AB: So Ruth, you needed new pics for quite an exciting reason, right?

RD: Haha, yes. I’m a literary translator and the book of my dreams that I’ve been working on for years is coming out soon—you know, the kind of project where you almost feel the hand of fate reaching down from on high—and my publisher now wants to put it forward for, ahem, not to jinx it, let’s call it a Major International Prize, and needs a headshot or two for the application. None of my decades-old profile pics or iPhone 8 selfies felt worthy of the occasion, so I asked around and found you!

AB: Excellent. Thanks to the soon-to-be son-in-law, here we are! How come your profile pics are decades-old”?

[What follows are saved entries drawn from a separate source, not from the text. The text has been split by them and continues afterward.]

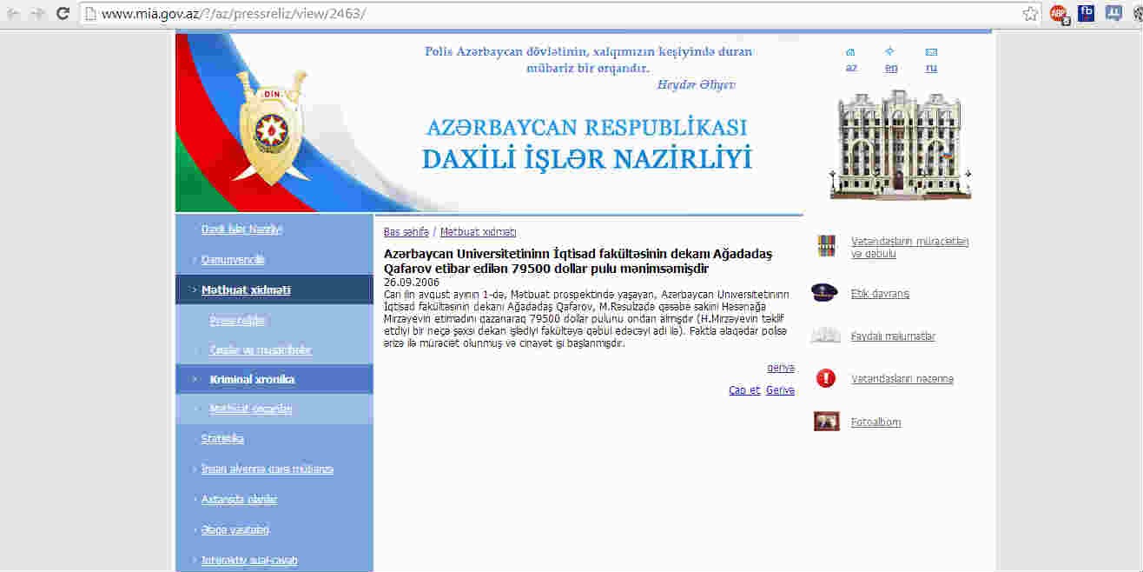Click the Baş səhifə breadcrumb link

click(406, 232)
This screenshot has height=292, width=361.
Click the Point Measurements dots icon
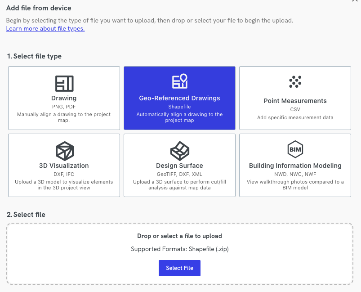click(295, 81)
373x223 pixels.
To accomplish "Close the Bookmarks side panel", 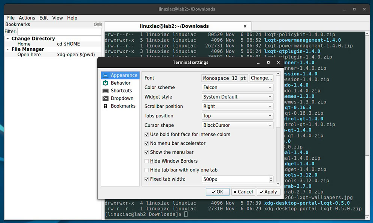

RD: I hate having my picture taken, but years ago a friend of mine with a good camera took a candid shot of me that I really liked, and I used it  for ages, but now it seems all but delusional or fraudulent to pretend it still looks like me. On other occasions when a publisher has asked for a photo, I’ve just used a phone pic, but this time, I wanted to put my best foot forward.

AB: Ahhhh good ole phone pics. To be fair, the cameras on the latest phones are amazing and photographers can do a lot with them and an editing app. Nothing beats getting another person to do them, rather than recruiting your self-timer (she says, needing to take her own advice with the social media content). 

Is the “hating having your picture taken” thing new?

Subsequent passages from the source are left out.